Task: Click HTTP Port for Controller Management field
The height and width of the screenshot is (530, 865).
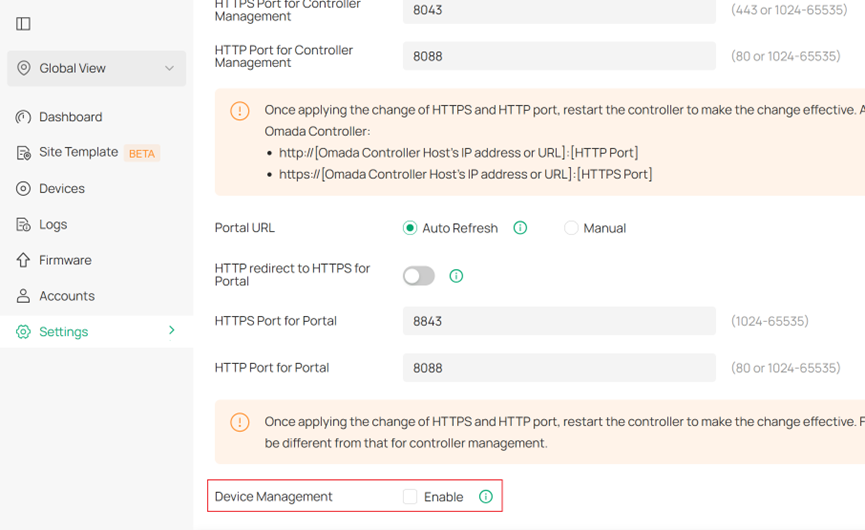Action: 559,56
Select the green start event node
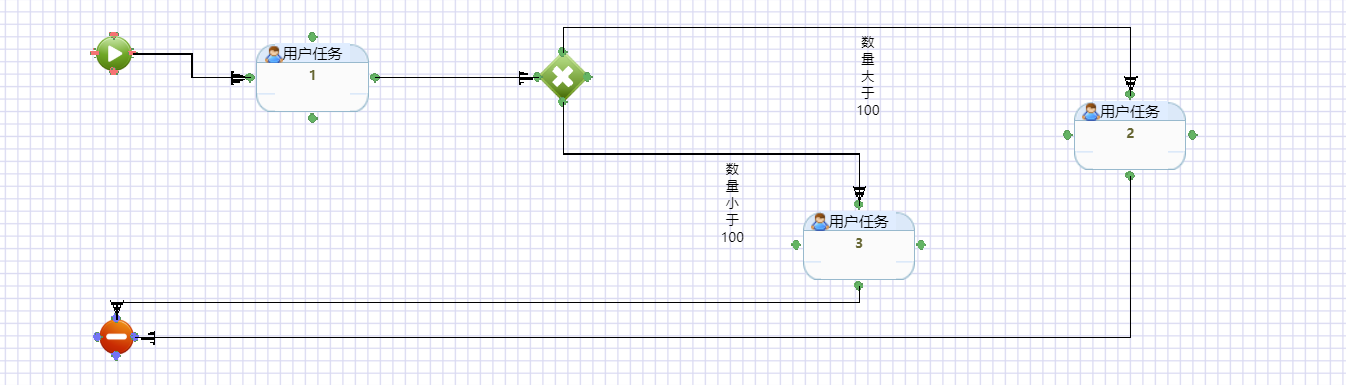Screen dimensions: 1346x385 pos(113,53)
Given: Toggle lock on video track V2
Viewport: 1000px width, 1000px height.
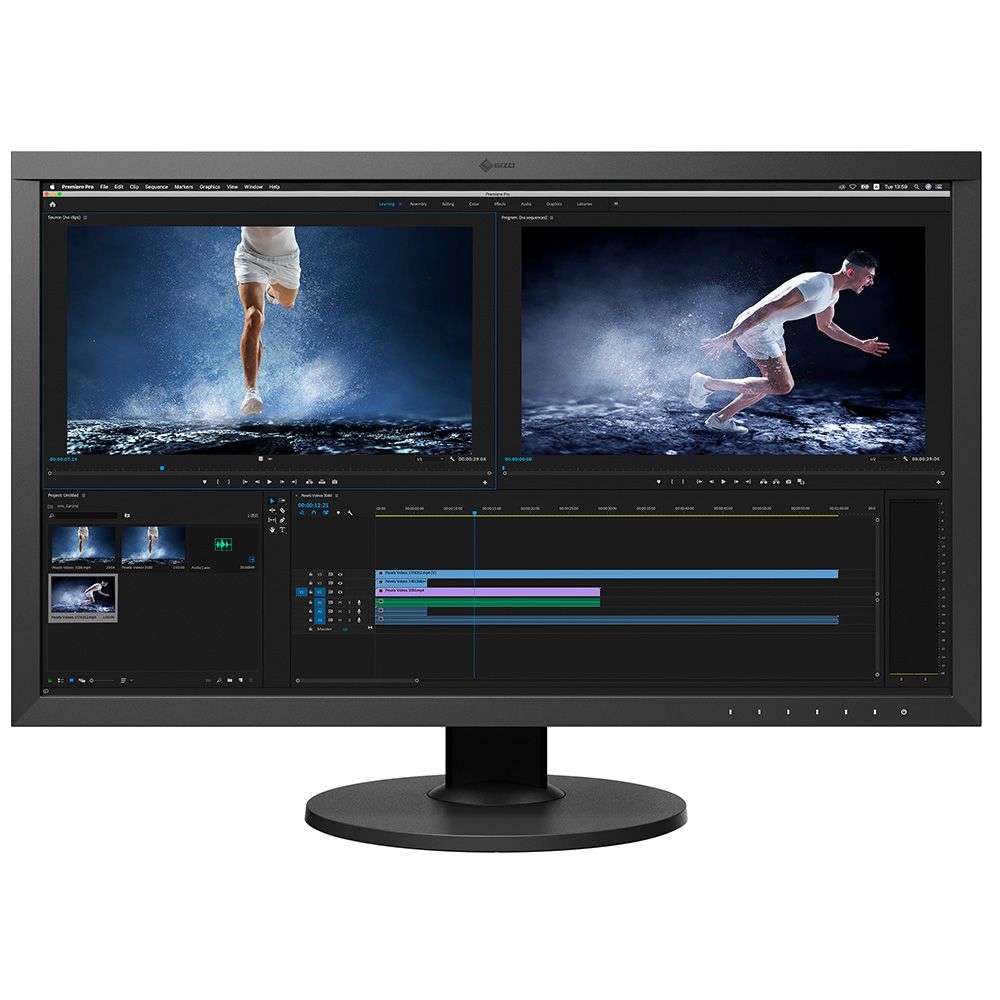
____________________
Your goal: Print each entry above exactly. The pictures should not be printed.

Completed exercise:
Task: Click HTTP Port for Controller Management field
The height and width of the screenshot is (530, 865).
Action: 559,56
Select the green start event node
Screen dimensions: 1346x385 pos(113,53)
Given: Toggle lock on video track V2
Viewport: 1000px width, 1000px height.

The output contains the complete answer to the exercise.